Apparently it took some time for Shields Heritage to get around to serving the writ, or arranging for service to be accepted. Appearances were filed on behalf of the defendants on 27 October 1994 and 8 November 1994. A statement of claim was delivered in mid-December 1994. The solicitors for the second defendant delivered a defence on 22 December 1994.
Mr Bartlett apparently left Shields Heritage in late 1994 or early 1995. The file relating to this action then passed through the hands of a number of practitioners in the firm in fairly quick succession. Mr Williams had it for a short time. Mr Tree took it over from him, but he left the firm. Ms Watts took it over for a short time. Mr Stanton came to the firm in May 1995, and took the file over from her either in that month or the following month. He had the file until late January 2004.
The action proceeded slowly during 1995. The solicitors for the second defendant filed and served a notice seeking contribution from the first defendant during April. The second defendant made discovery on oath during May. In June the plaintiffs made discovery on oath, but their list of documents was inadequate. In July the first defendant delivered a defence, as well as a notice seeking contribution from the second defendant. An amended statement of claim was served on the solicitors for the second defendant on 20 July. They served an amended notice of contribution on 24 July. The first defendant made discovery on oath in August. Shields Heritage delivered particulars to the solicitors for the first defendant in September, in response to a request made four months earlier.
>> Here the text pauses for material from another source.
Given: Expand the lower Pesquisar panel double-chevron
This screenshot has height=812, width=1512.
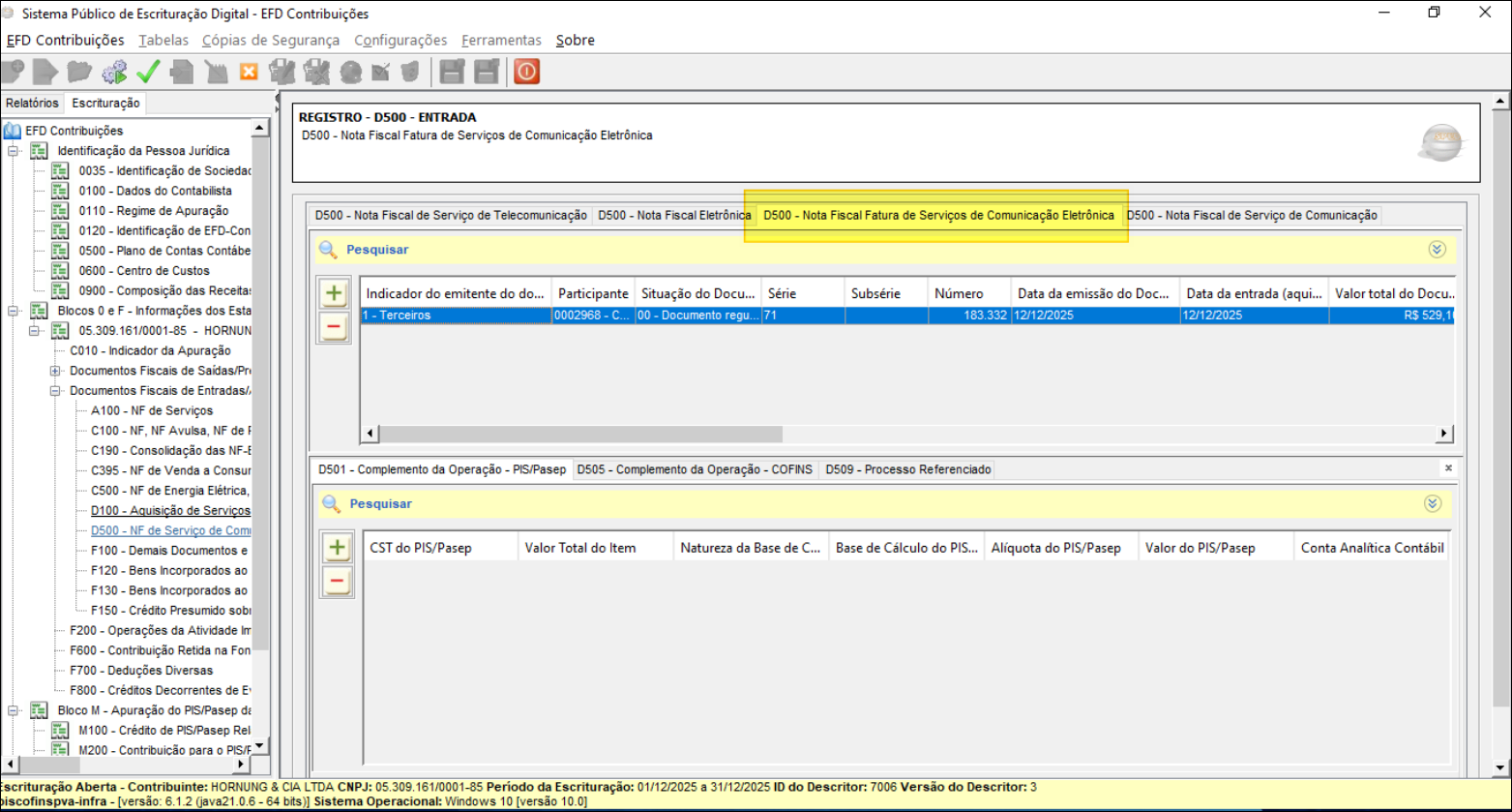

The litigation did not continue at that pace. The next step that was taken appears to have been over 11 months later, on 22 August 1996, when Mr Stanton delivered interrogatories to the solicitors for each defendant. Sworn answers were filed on behalf of the first defendant on 9 October 1996, and on behalf of the second defendant on 23 January 1997. Four months later, on 21 May 1997, Mr Stanton delivered particulars of the plaintiffs' damages to the solicitors for each defendant. On 2 July 1997, Mr Stanton wrote to the solicitors for the second defendant forwarding some proofs of expert evidence and indicating that he was ready to hold a compulsory conference. He delivered Dr Bowman's proof seven months later, on 23 February 1998. On 22 May 1998, the second defendant's solicitors wrote to Shields Heritage seeking confirmation that they were not proposing to deliver any further expert proofs, and indicating that they would provide their expert proofs once that confirmation was received. Such confirmation was not forthcoming.
As a result of the commencement of the Health Act on 1 July 1997, it was necessary for Mr Stanton to arrange for the State of Tasmania to be substituted as the first defendant. He prepared a consent memorandum, had it signed by the solicitors for both defendants, and filed it on 1 July 1998. A judge made the requested order that day. The solicitors for the second defendant obtained a similar order in their contribution proceedings in August 1998.
Ten months later, on 25 June 1999, Mr Stanton wrote to the solicitors for both defendants forwarding a proof of Dr Collins and some documents relating to the plaintiffs' finances, as well as appointing a compulsory conference for 15 July 1999. On 2 July 1999, he delivered amended particulars of the plaintiffs' damages. For the purposes of r56(1), that was the last step taken in the proceeding. On 15 July 1999, the second defendant's solicitors wrote to Shields Heritage suggesting that the matter was not ready for a compulsory conference because they were seeking comments on the proof of Dr Collins, and suggesting that the plaintiffs' discovery had been inadequate in various respects. The compulsory conference was not held.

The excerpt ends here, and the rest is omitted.